Most importantly, the code adapts to different SVL values across various
hardware implementations without requiring recompilation. This follows the key
principle of compile-once, run-everywhere, allowing systems with larger SVL to
execute computations more efficiently while using the same binary.
The main function is exactly the same that was used for the assembly version,
with the IMPL
macro defined to be intr
in the Makefile
.
First, make sure that the sme2_matmul_intr
executable is up-to-date:
make sme2_matmul_intr
__output__ make: `sme2_matmul_intr' is up to date.
docker run --rm -v "$PWD:/work" -w /work armswdev/sme2-learning-path:sme2-environment-v2 make sme2_matmul_intr
__output__ make: 'sme2_matmul_intr' is up to date.

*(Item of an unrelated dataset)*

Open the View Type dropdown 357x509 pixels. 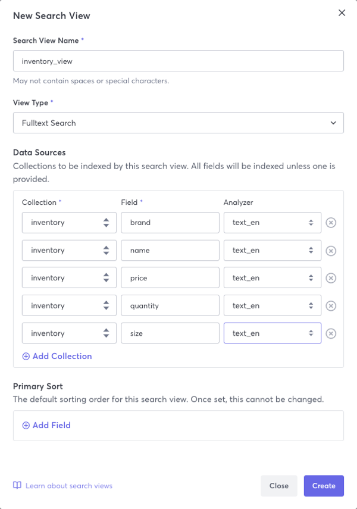point(179,123)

Then execute sme2_matmul_intr
either natively or on the FVP:
./sme2_matmul_intr
__output__ SME2 Matrix Multiply fp32 *intr* [verification mode] with M=125, K=70, N=35
__output__ Matrix preprocessing: PASS !
__output__ Matrix multiplication: PASS !
docker run --rm -v "$PWD:/work" -w /work armswdev/sme2-learning-path:sme2-environment-v2 ./run-fvp.sh sme2_matmul_intr
__output__ SME2 Matrix Multiply fp32 *intr* [verification mode] with M=125, K=70, N=35
__output__ Matrix preprocessing: PASS !
__output__ Matrix multiplication: PASS !
__output__
__output__ Info: /OSCI/SystemC: Simulation stopped by user.